Friday, April 16, 2010

website, not Web site -- rare revision from AP

It finally happened. Earth has fallen out of orbit. The blue moon, once a rarity, has now become every night’s moon.

The AP -- which hardly ever changes its stylebook at all, other than to add or rearrange – has changed its style on Web site, which is now website.

Hallelujah!

This is the day we’ve been waiting for. I didn’t think it would come so soon, though by some people’s estimates, it’s 10 years late.

So it’s website, not Web site – got it? As of today.

From Twitter, about an hour ago: @APStylebook "Responding to reader input, we are changing Web site to website. This appears on Stylebook Online today and in the 2010 book next month."

Thanks, Michelle Cwirko-Godycki, for alerting me.

OK, I'll ask: When can we change e-mail to email? I'm begging. Pleading, really. Let that be next.

***
P.S.

People have been asking me, "Why was it like that before?" Well, in 1995, it made more sense to say Web site than website. Back then, the Internet was called the World Wide Web and people actually used the term.

Most of the time, we called it the World Wide Wait.

It took many minutes for a page to load and when it finally got there, the info wasn't worth the time. The only browser was Netscape. The notion of an effective search engine was still just a gleam in a visionary's eye.

World Wide Web is a proper noun, like Spain. So the exact term back then was World Wide Web site, and only the most devoted geeks had the patience to visit one. And this was back in the day when "geek" wasn't a compliment.

In the AP's San Francisco bureau, I remember a summer evening in 1995 when a coworker showed me the World Wide Web. We had to turn on the lights ahead of us as we walked to a darkened section of the office where no one was sitting.

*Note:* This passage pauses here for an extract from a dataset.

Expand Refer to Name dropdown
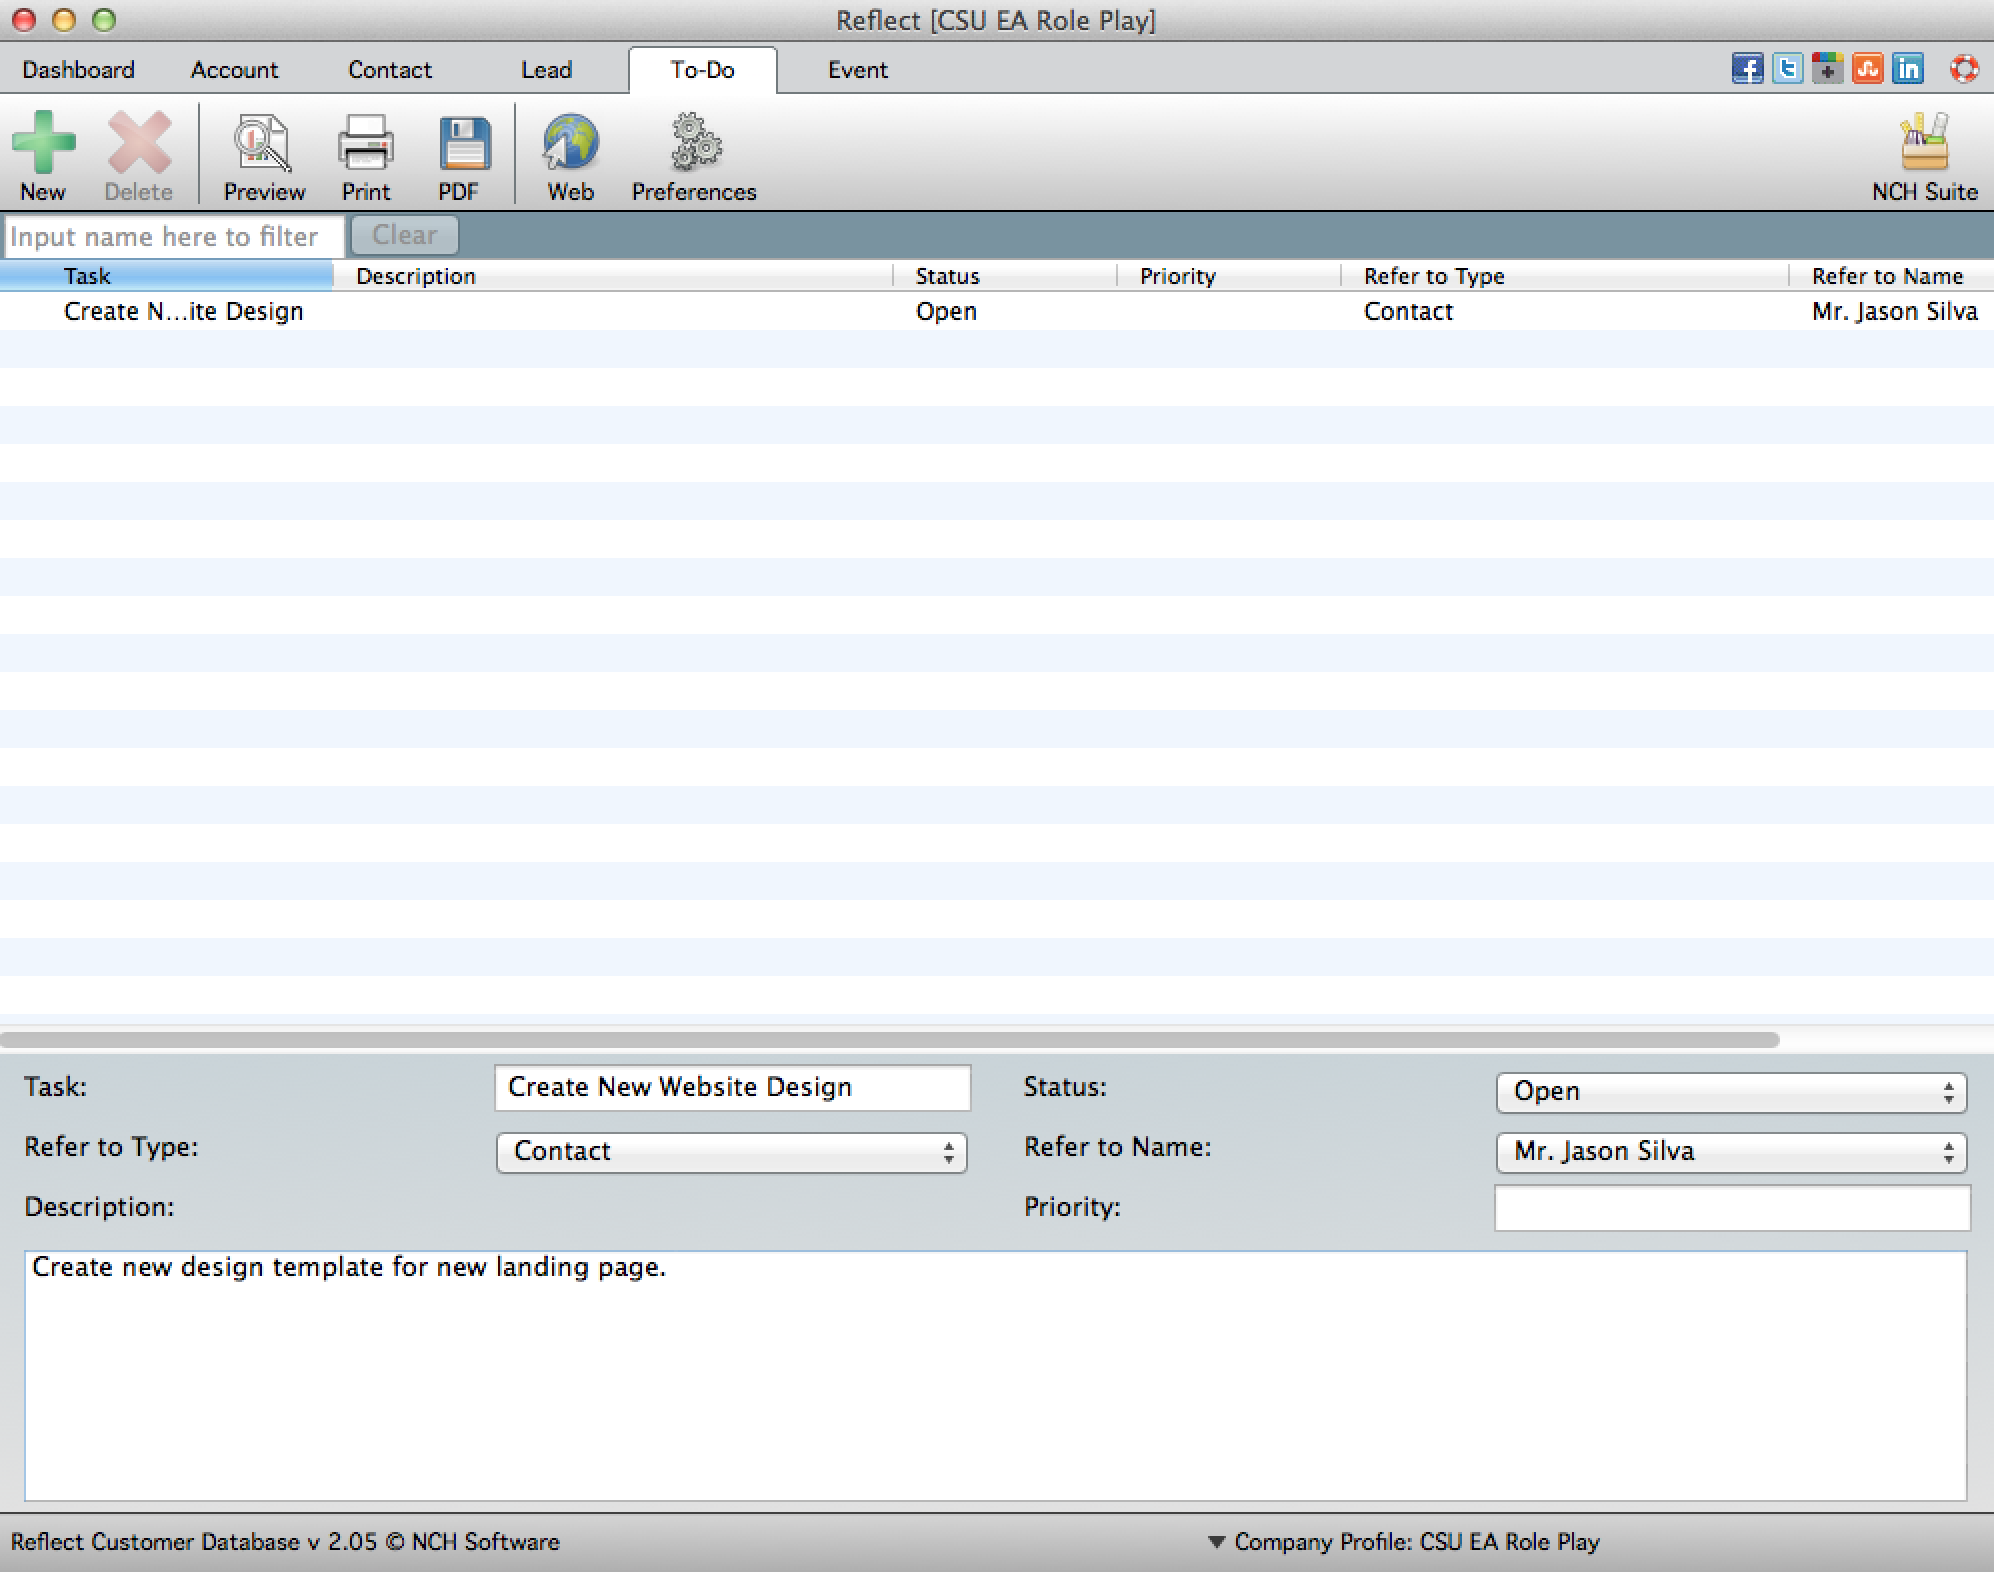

She flipped some switches and did a little typing. Then we waited and waited, chatting and killing time but mostly waiting. Recognizable images eventually took shape on the screen. I can't remember what they were because they were about as useful to me as a speck of dust.

Now, a website is a fully formed concept in everyone's mind. Not only do the vast majority of us have personal experiences with websites, we feel crippled without them. The Internet is omniscient, omnipresent, interactive, social and highly personal.

It would have been nice if The AP had made this change in 2000, the dot-com bubble's peak. By then, Nasdaq had become an important stock index and Internet companies were making headlines every day. Surely, by then, anyone who didn't live in a cave knew about websites.

But -- I hate to say it (sorry, New Yorkers) -- The AP's headquarters is in New York City, which (fabulous though it is) is conservative -- in thinking, writing, editing, business attire and definitely enthusiasm about new technology. So California may have been ready in 2000, but NYC wasn't.

You'd think The AP could have done it in 2005. But then again, The AP aims to be as inclusive as possible. News should be easy to digest on a fast first read, by anyone. The AP errs on the side of immediate clarity. And maybe in 2005 there were still a few elderly people in small towns in Idaho who didn't know about websites.

In The AP's defense, one of the reasons AP style is an industry standard is because it doesn't flip-flop with the times.

Also in The AP's defense, it was way ahead of the rest of the world in technology innovation of its own and always has been. Six competing newspapers (in NYC) founded The Associated Press in 1848 so they could share the costs of a crazy new technology called the telegraph.